Location: Vegetable ResearchTitle: A Diagnostic Guide for Phytophthora capsici infecting vegetable crops
|PARADA-ROJAS, C - North Carolina State University|
|GRANKE, L - Corteva Agriscience|
|HANSEN, Z - University Of Tennessee|
|HAUSBECK, M - Michigan State University|
|Kousik, Chandrasekar - Shaker|
|MCGRATH, M - Cornell University|
|SMART, C - Cornell University|
|QUESADA-OCAMPO, L - North Carolina State University|
Submitted to: Plant Health Progress
Publication Type: Peer Reviewed Journal
Publication Acceptance Date: 4/19/2021
Publication Date: 8/30/2021
Citation: Parada-Rojas, C.H., Granke, L.L., Naegele, R.P., Hansen, Z., Hausbeck, M.K., Kousik, C.S., Mcgrath, M.T., Smart, C., Quesada-Ocampo, L.M. 2021. A Diagnostic Guide for Phytophthora capsici infecting vegetable crops. Plant Health Progress. 22:404-414. https://doi.org/10.1094/PHP-02-21-0027-FI.

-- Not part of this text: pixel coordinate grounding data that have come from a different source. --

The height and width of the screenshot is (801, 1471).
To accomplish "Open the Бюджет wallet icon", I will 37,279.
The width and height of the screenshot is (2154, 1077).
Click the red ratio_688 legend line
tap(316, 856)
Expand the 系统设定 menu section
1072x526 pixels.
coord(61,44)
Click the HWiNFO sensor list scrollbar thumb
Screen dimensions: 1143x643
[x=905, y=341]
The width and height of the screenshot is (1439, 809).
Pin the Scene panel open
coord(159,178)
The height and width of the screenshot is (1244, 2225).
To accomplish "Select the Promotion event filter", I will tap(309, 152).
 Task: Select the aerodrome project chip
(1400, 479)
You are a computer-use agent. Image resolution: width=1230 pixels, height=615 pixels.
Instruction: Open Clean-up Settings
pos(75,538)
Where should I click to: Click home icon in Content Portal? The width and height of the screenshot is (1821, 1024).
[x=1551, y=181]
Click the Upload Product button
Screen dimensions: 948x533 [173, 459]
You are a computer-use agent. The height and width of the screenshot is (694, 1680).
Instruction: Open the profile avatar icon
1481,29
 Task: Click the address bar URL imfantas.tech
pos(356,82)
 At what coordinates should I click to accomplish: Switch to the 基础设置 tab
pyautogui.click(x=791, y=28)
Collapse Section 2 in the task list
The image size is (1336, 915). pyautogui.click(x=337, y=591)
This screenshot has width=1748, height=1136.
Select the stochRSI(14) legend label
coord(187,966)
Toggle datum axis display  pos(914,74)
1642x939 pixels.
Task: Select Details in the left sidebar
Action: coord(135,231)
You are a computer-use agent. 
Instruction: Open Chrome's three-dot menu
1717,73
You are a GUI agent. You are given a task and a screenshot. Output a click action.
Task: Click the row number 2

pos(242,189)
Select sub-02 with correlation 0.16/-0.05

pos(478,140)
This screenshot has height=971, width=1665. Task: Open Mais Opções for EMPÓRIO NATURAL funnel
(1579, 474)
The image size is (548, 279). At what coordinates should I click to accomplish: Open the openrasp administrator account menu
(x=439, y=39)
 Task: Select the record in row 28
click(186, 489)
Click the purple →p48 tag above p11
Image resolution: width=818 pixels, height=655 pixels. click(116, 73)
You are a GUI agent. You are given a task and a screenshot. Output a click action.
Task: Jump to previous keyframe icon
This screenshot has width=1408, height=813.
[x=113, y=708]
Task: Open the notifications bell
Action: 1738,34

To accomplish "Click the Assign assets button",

Interpretive Summary: Many vegetable crops are grown across the United States and serve as an important source of nutrition for human health and development. Many of these vegetable crops are attacked by pests and diseases leading to extensive damage and crop loss. In recent years, an old, but re-emerging fungal pathogen called Phytophthora capsici has been causing serious problems in vegetable crop production across many states in the United States. This plant pathogen can cause severe losses in crops such as pepper, pumpkin, watermelon, squash's, cucumber, lima bean and others. A group of scientists from various Universities and USDA ARS have pulled together a document called as a diagnostic guide to help inform plant disease diagnostic clinics and growers on how to identify and diagnose the disease caused by this plant pathogen. The information will be useful for public and private diagnosticians, crop scouts, university researchers, and extension personnel for identifying the diseases caused by the plant pathogen on various vegetable crops.
Technical Abstract: Phytophthora capsici is an oomycete pathogen causing economically important diseases in a wide range of hosts worldwide including cucurbitaceous, solanaceous, and fabaceous crops. All plant parts, crown and roots, or only the fruit may be affected depending on the host, and symptoms can range from wilting to rot and plant death. Considered a hemibiotroph, P. capsici can be cultured in artificial media and maintained in long term storage. In this diagnostic guide, we describe methods to identify P. capsici infection based on disease symptoms and pathogen signs. We also outline methods for molecular identification, pathogen isolation, storage of single-sporangium cultures, and pathogenicity testing.